I talk mostly about America because it is my area of specialization, but why stop there? Despite Sayers’s assertion that “road culture” is a contemporary phenomenon, you can see pretty heavy traces of it throughout the literature of the Middle Ages and the Renaissance, from Medieval hagiography to Everyman to The Canterbury Tales to Margery Kempe to Pilgrim’s Progress. Sayers attempts to account for this earlier peripatetic trend by suggesting that pilgrimages are different than road trips: “These journeys were focused on an eternal destination, a spiritual transformation of the individual. Today, however, the ‘pilgrimage’ is all about the individual’s own life journey.” I am not sure what distinction he is drawing here, other than that post-Christian pilgrimages are earth- rather than heaven-focused—and if that’s true, contemporary “road culture” is merely a manifestation of secularization rather than creating it.
Sayers’s great flaw, then, is his tendency to paint with too broad of a brush—and a related one is that he cannot pick a single method of analysis. If he did, he would be able to adequately develop it and demonstrate the complexity of Western secularization. You simply cannot arrive at an appropriate general analysis in a 271-page popular-level book, and it’s insulting to your audience and dangerous for the uninformed to try. Sayers would have been better off talking about only a fragment of what he talks about here—an analysis of the change in the pilgrim motif through the influence of secularization, for example, would have made a much more interesting book, even a popular-level book.
His solution to the ills of the modern West, incidentally, is to suggest that his readers become “an old kind of Christian,” one built on covenant and community. I appreciate the sentiment (and the understated shot at Brian McLaren) and perhaps even agree with the solution—but the analysis that leads up to it does not earn the conclusion. There are a number of good ideas in The Road Trip That Changed the World, but ultimately, Sayers ruins all of them by taking on too many of them.
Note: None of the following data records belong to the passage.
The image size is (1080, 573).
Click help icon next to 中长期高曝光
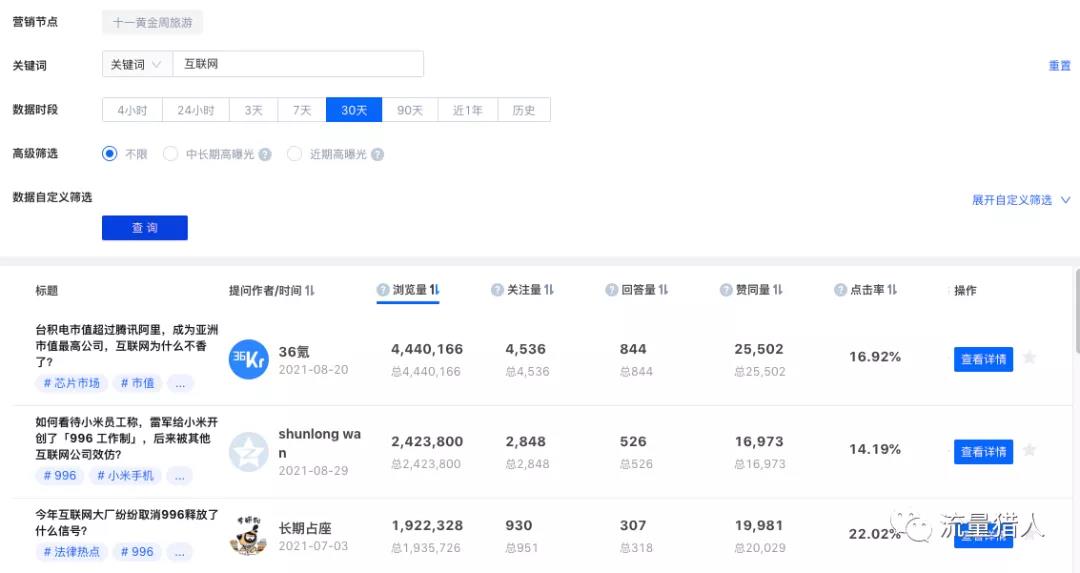point(264,155)
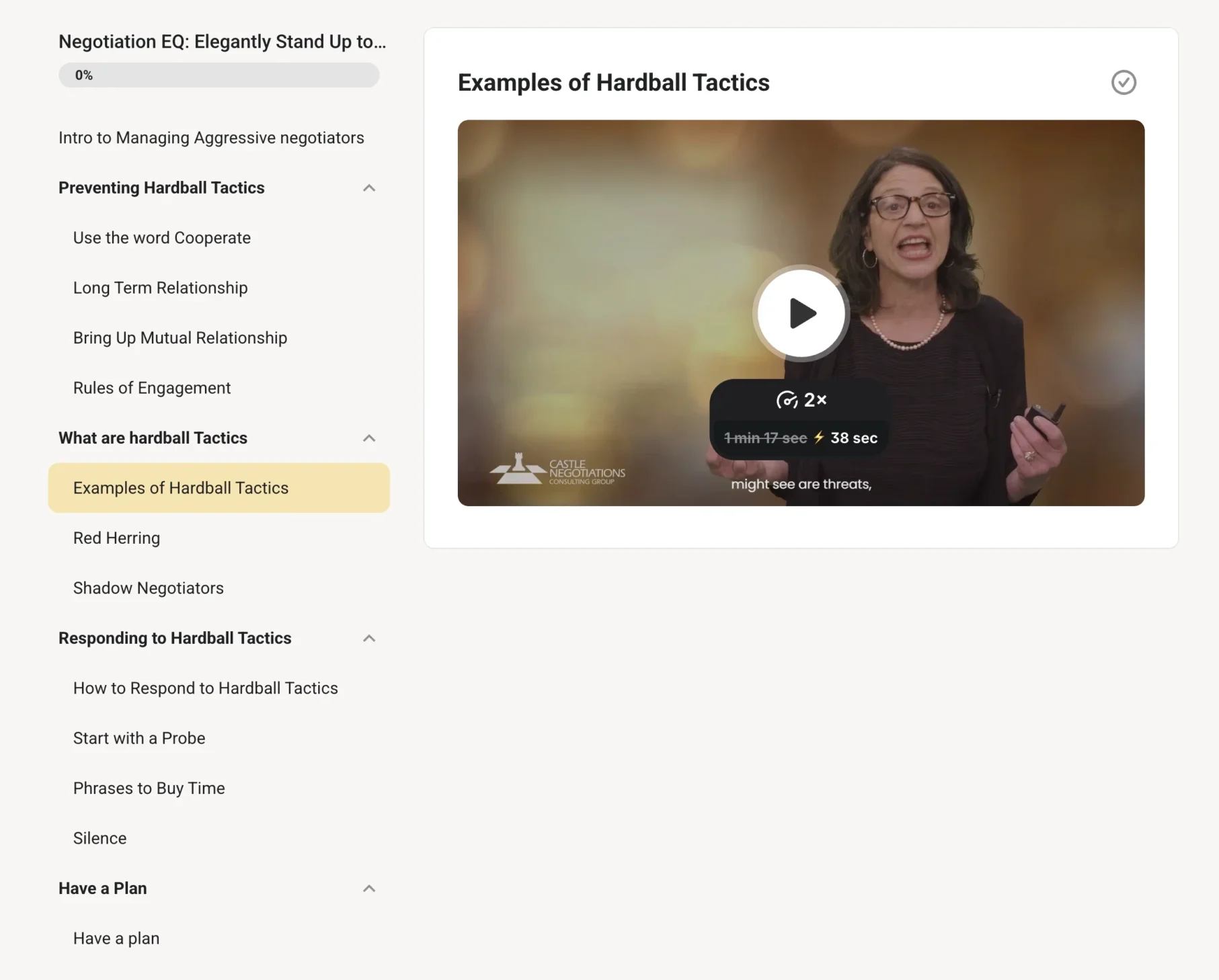This screenshot has width=1219, height=980.
Task: Collapse Responding to Hardball Tactics chevron
Action: tap(369, 639)
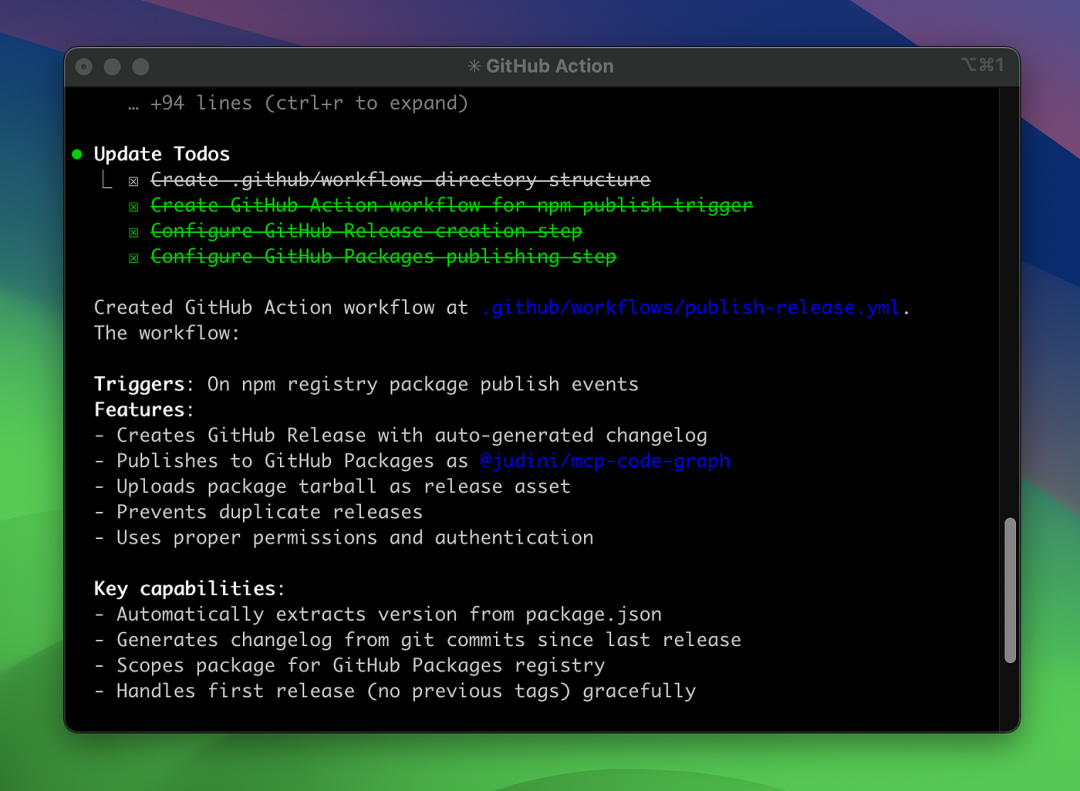Click the green status dot before Update Todos
Screen dimensions: 1080x791
(x=77, y=154)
Disclosure of Material Connection: I received this book free from the author and/or publisher. I was not required to write a positive review. The opinions I have expressed are my own. I am disclosing this in accordance with the Federal Trade Commission’s 16 CFR,Part 255.
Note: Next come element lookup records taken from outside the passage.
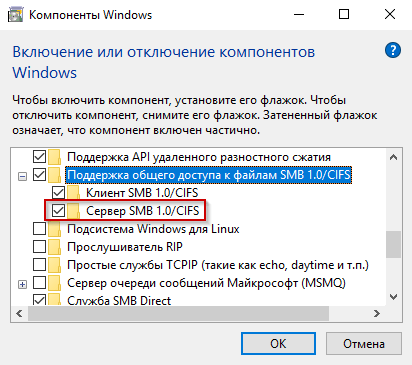
Task: Click folder icon beside Прослушиватель RIP
Action: (x=55, y=247)
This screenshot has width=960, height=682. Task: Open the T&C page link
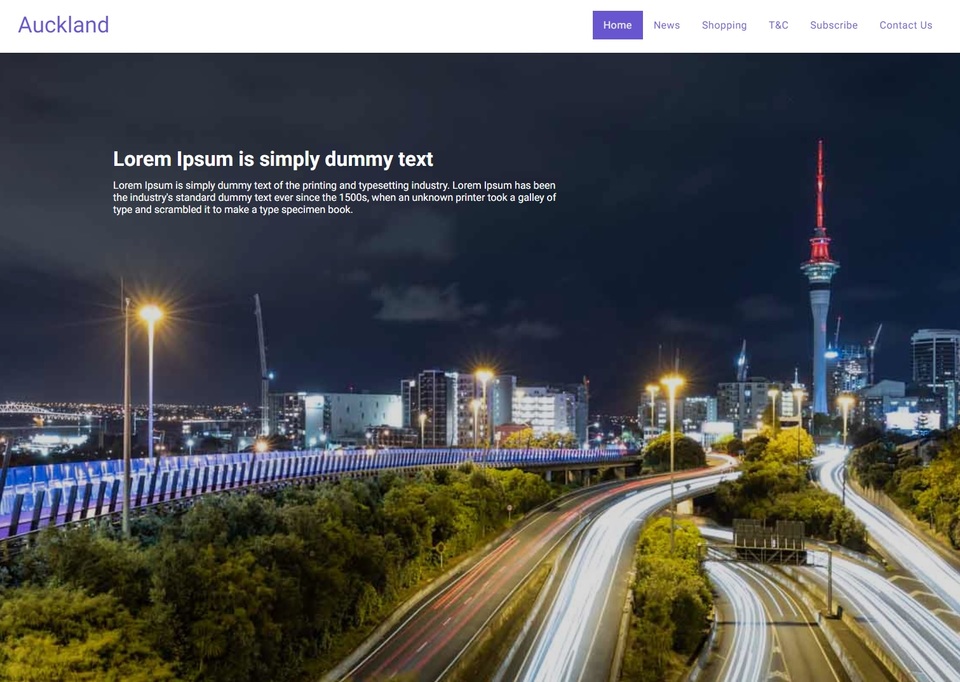(x=778, y=25)
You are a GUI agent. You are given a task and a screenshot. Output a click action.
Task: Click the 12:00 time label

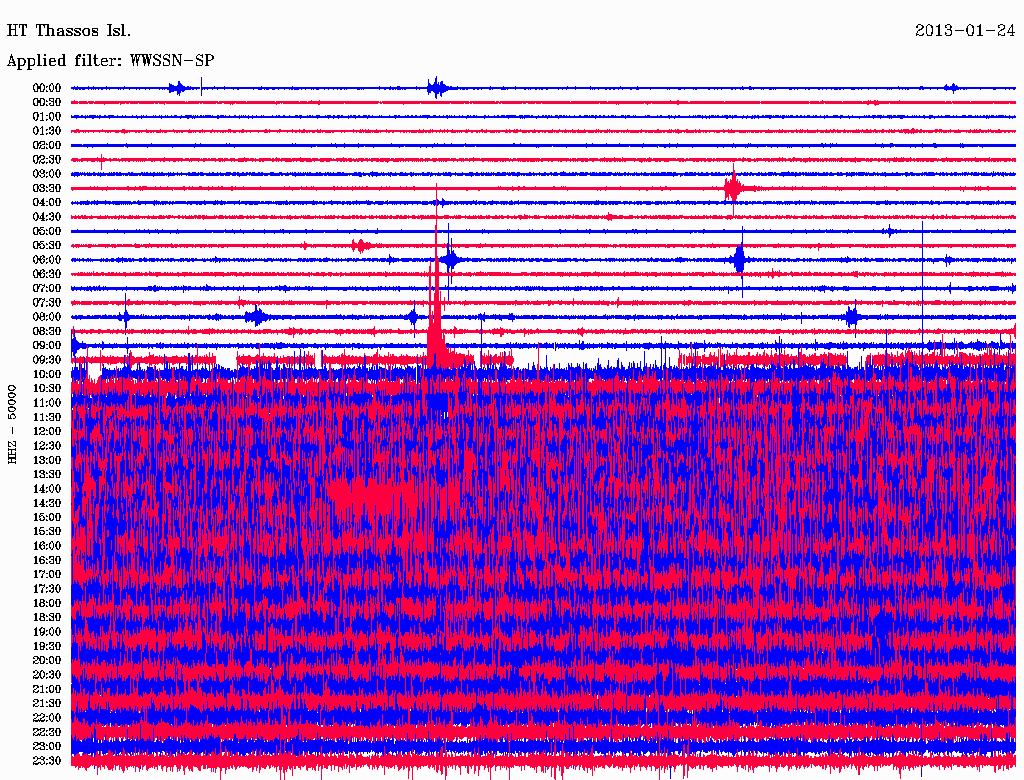[47, 431]
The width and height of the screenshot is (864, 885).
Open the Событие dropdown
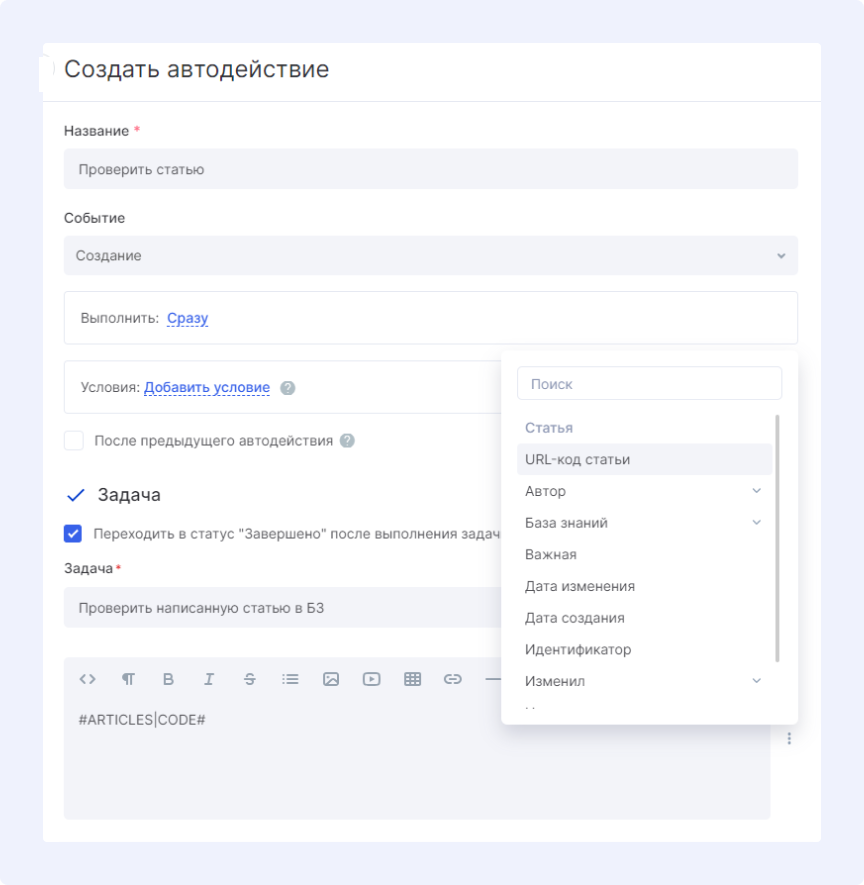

Would you mainly blame this on the editors/publishers, then? Was there a kernel of a central argument trying to get out?
I think the format–the endless chapters and subsections–and the subtitle are probably the publisher’s fault. I think the general lack of focus is probably the author’s.
I think the format–the endless chapters and subsections–and the subtitle are probably the publisher’s fault. I think the general lack of focus is probably the author’s.